Cose da fare:
a) Rispondi a queste domande sul brano sullo Spirito:
(i) Chi rinnova la faccia della terra?
(ii) Quale passo viene citato per dire che il peccato contro lo Spirito è molto grave?
(iii) In che posizione si mette chi dà risposte vecchie a problemi nuovi?
b) Prosegui il brano sullo Spirito a partire dall'ultima frase riportata.

Brano da leggere:

Da qui nasce il dovere dei cristiani di rimanere aperti agli impulsi dello Spirito che rivela sempre cose nuove. Egli è, per sua natura, colui che rinnova la faccia della terra (Sal 104,30).
È un peccato contro lo Spirito (e molto grave! cf. Mt 12,31) opporsi al rinnovamento, rifiutare le innovazioni che favoriscono la vita delle comunità, che avvicinano a Cristo e ai fratelli, che accrescono la gioia e la pace, che aiutano a pregare meglio, che liberano i cuori da inutili paure.
Chi rimane caparbiamente affezionato a tradizioni religiose ormai desuete e logore, chi non si impegna diligentemente nello studio della parola di Dio, chi non accetta l'aggiornamento di riti, formule, gesti liturgici, chi dà risposte vecchie a problemi nuovi, chi non accoglie con gioia le scoperte dell'esegesi biblica, tutti costoro si collocano in opposizione allo Spirito della verità.

Sezione dei dati:
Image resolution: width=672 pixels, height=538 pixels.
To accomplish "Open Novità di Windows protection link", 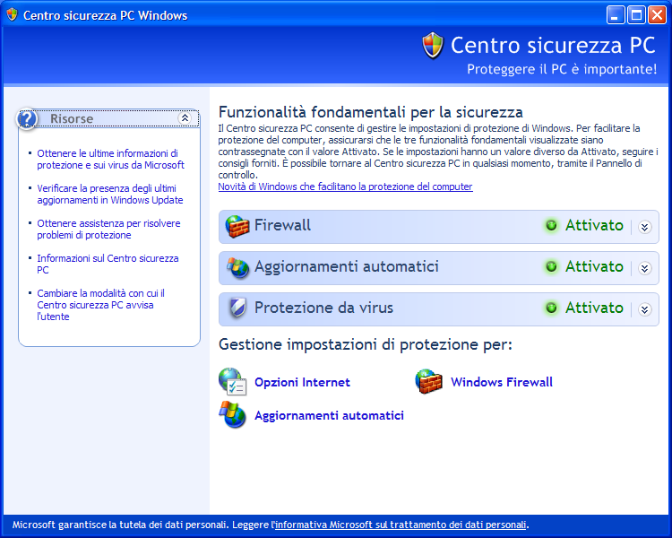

Risultati dei compiti:
a)
(i) Lo Spirito, per sua natura (Sal 104,30).
(ii) Mt 12,31.
(iii) In opposizione allo Spirito della verità.

b)
La libertà, dipendente dalla verità, costruisce in noi degli atteggiamenti concreti: condivisione, servizio, accoglienza e mitezza. In tutto questo c'è non un insieme di idee e neppure un semplice messaggio scritto o da recitare a memoria, ma la persona stessa di Gesù, le sue azioni e le sue scelte. Il legame d'amore che ci unisce a Lui costituisce l'anima segreta di tutto. Un amore prima di tutto ricevuto con tanta tenerezza, un amore che, sperimentato, ci fa riconoscere il Padre e a Lui affidargli la nostra vita. Un amore che continua attraverso l'opera dello Spirito Santo che, accolto, agisce sui nostri sentimenti e sui nostri desideri.

Appendice
Il dono di un altro Paraclito.
Chi ama è segno che ha lo Spirito Santo, e quanto più amerà tanto più lo avrà, affinché possa amare sempre di più.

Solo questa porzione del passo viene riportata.